Epictope is an R pipeline to identify epitope tag insertion sites for proteins of interest. It uses four features of protein structure; sequence conservation, secondary structure, disordered binding regions, and relative solvent accessabilty to predict suitable internal locations for tag insertion.

This repository contains the code source of the R Epictope package, step-by-step R Markdown and Jupyter notebooks to run the complete workflow, wrapped scripts for simplified workflow executation, and instructions to adjust the weight and effect of each considered feature. The package requires local installations of BLAST, MUSCLE, and DSSP to run (those can b eisntalled as a apckage with Epictope). You will need at elast 3GB of disk space.

• Methodology
• Dependencies
• Installation
• Usage

Sequence conservation is used to guide internal epitope-tagging approaches. Regions of relatively low conservation are unlikely to be involved in the critical function of the protein. To identify these regions for a protein of interest, we first BLAST the query protein against the proteomes of a diverse set of model organisms. By default, we compare the query sequence against the proteomes of Mus musculus (mouse), Bos taurus (cow), Canis lupus familiaris (dog), Gallus gallus (chicken), Homo sapiens (human), Takifugu rubripes (pufferfish), and Xenopus tropicalis (western clawed frog). Using BLAST, we identify the highest scoring match in each organism, sorted by the lowest E-value. We then align the retrieved sequences with the query protein using MUSCLE, a multiple sequence alignment program, and calculate the shannon entropy at each position. We use Shannon entropy as a simple measure of the calculate the variability of amino acids at each position in the alignment. A lower Shannon entropy indicates low variability, or high sequence conservation at the position, and it should therefore be avoided for tag insertion. Conversly, a high Shannon entropy indicates a relatively low degree of sequence conservation, and potential suitability for tagging.

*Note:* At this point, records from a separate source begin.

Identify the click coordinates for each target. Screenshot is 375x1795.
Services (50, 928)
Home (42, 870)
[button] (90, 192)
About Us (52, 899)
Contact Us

Relative Solvent Accessibility (RSA) is a measure of the surface area of a folded protein that is accessible to a solvent, typically the cytoplasmic fluid. It is calculated by dividing the solvent accessible surface area (SASA) of an amino acid by the maximum possible solvent accessible surface area for that residue. SASA values are assigned with Define Secondary Structure of Proteins (DSSP). The DSSP program defines secondary structure, geometrical features and solvent exposure of proteins, given atomic coordinates in Protein Data Bank (PDB) format. Values used for the maximum possible solvent accessible surface area were taken from this study. We use the Alphafold2 predicted structure from the European Bioinforamtics Institute (EBI) as the source PDB for DSSP calculations.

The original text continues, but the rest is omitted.